The right algorithm/s for association rules and sequential pattern mining would be selected after a thorough understanding of the business and data.

Solution 2: Segmenting Buyer Persona

Clickstream Clustering

At a high level, we will map users into a similarity graph where nodes are users and edges are weighed on the similarity between user clickstreams. We partition the similarity graph to identify clusters of users with similar clickstream activities.

Formatting User Clickstream

For each user, we will gather all her click events to form a single clickstream. It is a sequence of discrete events sorted by the order of arrival, capturing both different event types in the stream and the magnitude of time gaps between them.

Clickstream Similarity Graph

The clustering algorithm would be based on similarity graph, where each node is a user and edges are weighted on similarity between two users’ clickstreams. The behavioural clusters would be identified by partitioning the similarity graph.

Iterative Feature Pruning

To capture the hierarchical structure, we will recursively partition newly generated clusters, while pruning the feature set used to measure clickstream similarity. Intuitively, by identifying and pruning dominating features in higher-level clusters, we will allow the secondary features to manifest and discover more fine-grained sub-clusters.
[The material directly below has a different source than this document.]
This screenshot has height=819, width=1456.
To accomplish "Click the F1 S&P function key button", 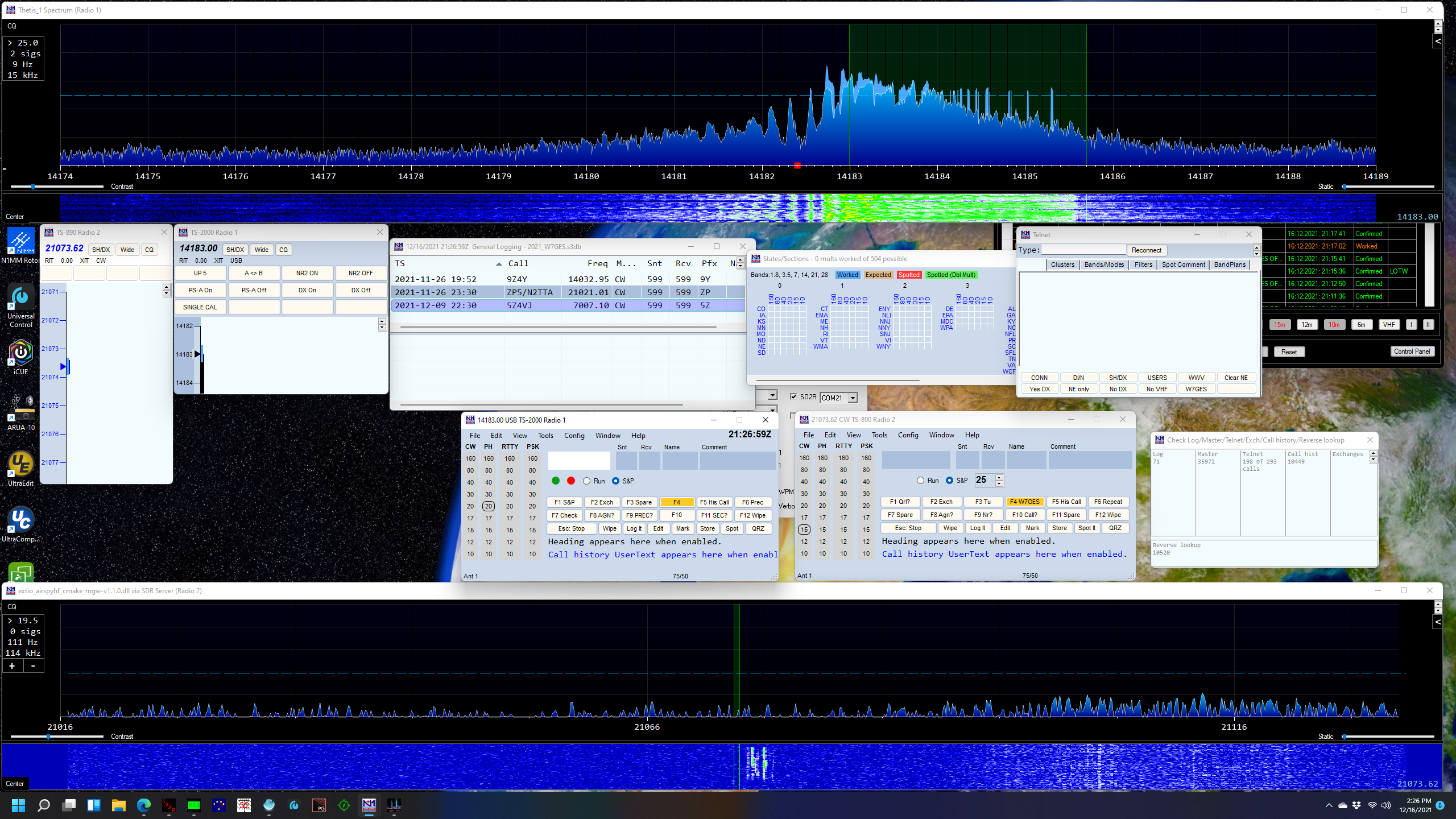I will [564, 502].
Also, the pruned features are indicative of why this cluster is formed, which can help service providers to understand the behavioural model.

Cluster Visualization

We will visualize clusters to examine and understand user behavioural clusters generated by our algorithm.

RFM Analysis

RFM (Recency, Frequency, Monetary) groups customers based on their transaction history – how recently, how often and how much did they buy. RFM helps divide customers into various categories or clusters to identify customers for future personalization services.